• Given problem A:
Decide whether each statement below agrees with the Jack Daniels and apple juice thread. Answer yes or no for each, and quote the words of the thread that decide it.
(i) The barbecue sauce smoking gun once made for grilled chops included Wild Turkey 101.
(ii) ncdodave lets a homemade apple pie made with Everclear sit for three months.
(iii) richtee uses Jack Daniels in almost all mops and injections.
• Given problem B: Repeat everything in the Jack Daniels and apple juice thread from "I think I saw" down to "the 101 anyway)".
• Given problem C: Go on with the Jack Daniels and apple juice thread from the point where it stops.

• Document segment:
◇ ◇ ◇ ◇

# Jack Daniels and apple juice?



## smoking gun (Jul 25, 2008)

I think I saw somewhere here that someone was using this mixture instead of mustard before applying rub. Was I dreaming or is this a viable alternative? I used to make a bbq sauce for grilling chops that was Chicken-n-Ribs bbq sauce and wild turkey 101. The turkey made the sauce really stick to the chops and the taste was amazing. (well I've always had a soft spot for the 101 anyway) 
	

	
	
		
		



		
			






 What affect will applying apple juice/bourbon have on the pork butt? Will it help the formation of a nice bark? or should I stick to mustard?

TIA

SG


----------



## mossymo (Jul 25, 2008)

Smoking gun
I have always found bourbon makes butt quite a bit more easy to work with.....


----------



## walking dude (Jul 25, 2008)

and drink enuff of it, your butt don't turn out, you won't care


----------



## ncdodave (Jul 25, 2008)

I was turned onto a honey flavored jaggermeister that is awesome im gonna try it on some meat. tastes like spicy honey a great flavor for smoked meats. I also make my own apple pie using everclear and let it sit 6 months. It makes an awesome spray for the meat also.


----------



## richtee (Jul 25, 2008)

Be kinda a runny base tho, maybe causing difficulties with the rub adhesion until it dried out a bit. How bout yer JD and apple sauce?

I use bourbon <NOT JD, btw.. that's  sour mash> in almost all my mops and injections. I heard something about Jagr... sounds bizarre. I'll have to test it! Again, prolly need to "dry" it a bit to hold the rub maybe?


----------



## waysideranch (Jul 25, 2008)

Dave,  

Jag my friend is for drinking and drinking only.  I suggest you sit down pour 6 shots.  Drink one every five minutes.  Then sit back drink a couple beers and forget about smoking meat. IMO.


----------



## smokebuzz (Jul 25, 2008)

Ya recken whisky might have the same afect as vinegar, opens the pours of the meat, lets rub go deep into meat. Just a thot


----------



## richtee (Jul 25, 2008)

◇ ◇ ◇ ◇

• Collected material:
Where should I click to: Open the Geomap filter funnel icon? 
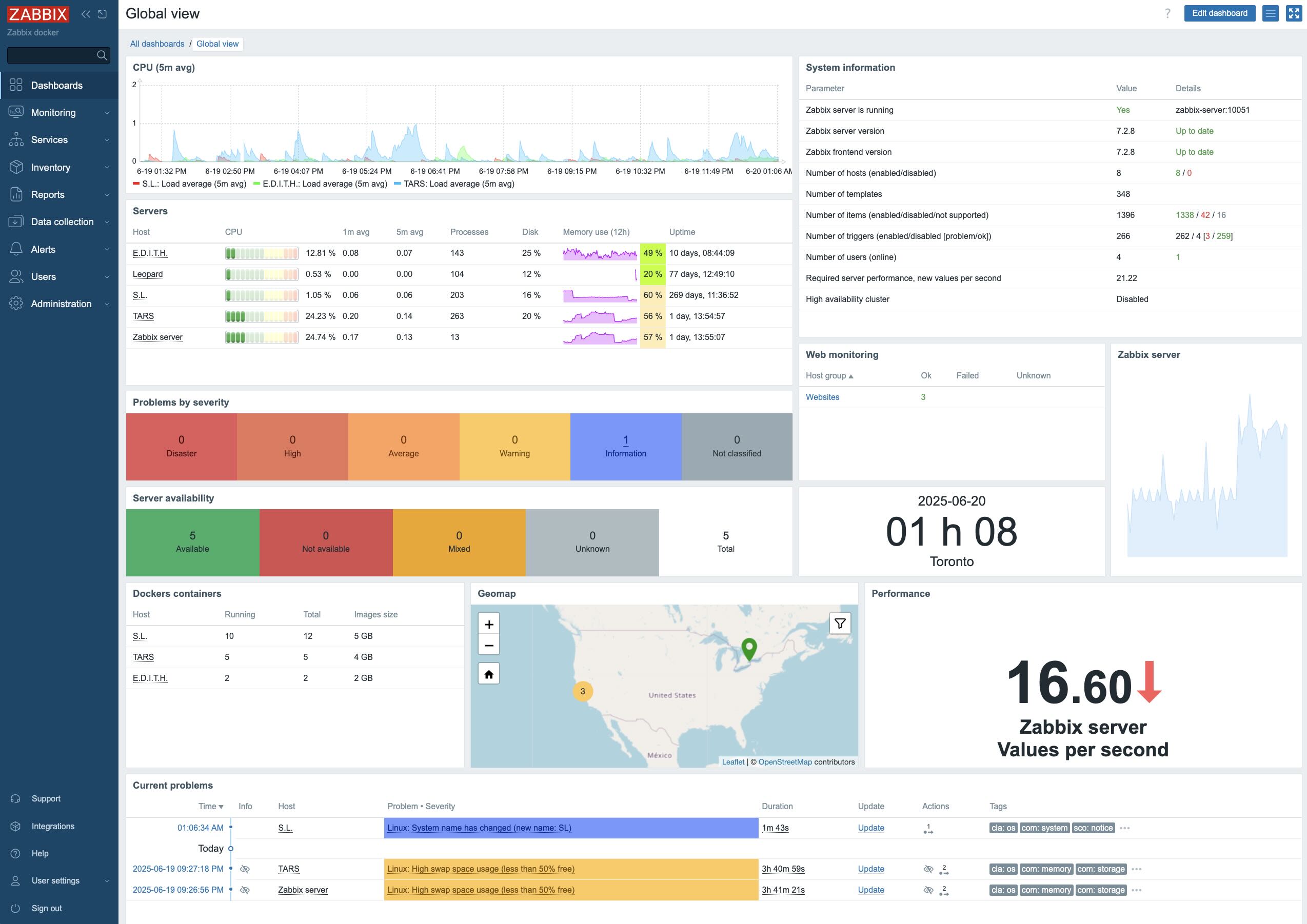coord(840,624)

◇ ◇ ◇ ◇

• Written response A:
(i) Yes: "I used to make a bbq sauce for grilling chops that was Chicken-n-Ribs bbq sauce and wild turkey 101."
(ii) No: "I also make my own apple pie using everclear and let it sit 6 months."
(iii) No: "I use bourbon <NOT JD, btw.. that's  sour mash> in almost all my mops and injections."

• Written response B:
I think I saw somewhere here that someone was using this mixture instead of mustard before applying rub. Was I dreaming or is this a viable alternative? I used to make a bbq sauce for grilling chops that was Chicken-n-Ribs bbq sauce and wild turkey 101. The turkey made the sauce really stick to the chops and the taste was amazing. (well I've always had a soft spot for the 101 anyway)

• Written response C:
Well, here's my take on the alcohol- first let's eliminate beer and wine as flavor adders only for the sake of their content/ingredients. Their alcohol content is so low as to not be involved in the effects I'm about to propose.

First off, alcohol has the property of lowering the surface tension of water...much like soap does. Wash something with water, yeah- it works..but add soap...POOF  much more effective. This allows the solution to be "wetter" and "clingier" and yes...easier to penetrate mucle fibers. "Pores" is not really correct... it's better thought of as "tubes" really.

Second, alchohol is a solvent... EG will dissolve essential oils and other compounds that will not dissolve in water very well, or at all. Such as the pepper's capsasian, and some of the aromatic components of say rosemary and thyme. This allows these to be more efficiently absorbed into the meat.

Third is the sugar/flavorings of the liquor itself, similar to the beer/wine contribution I mention at the beginning.

Anyone got corrections or additions? Please post 'em!


----------



## gooose53 (Jul 25, 2008)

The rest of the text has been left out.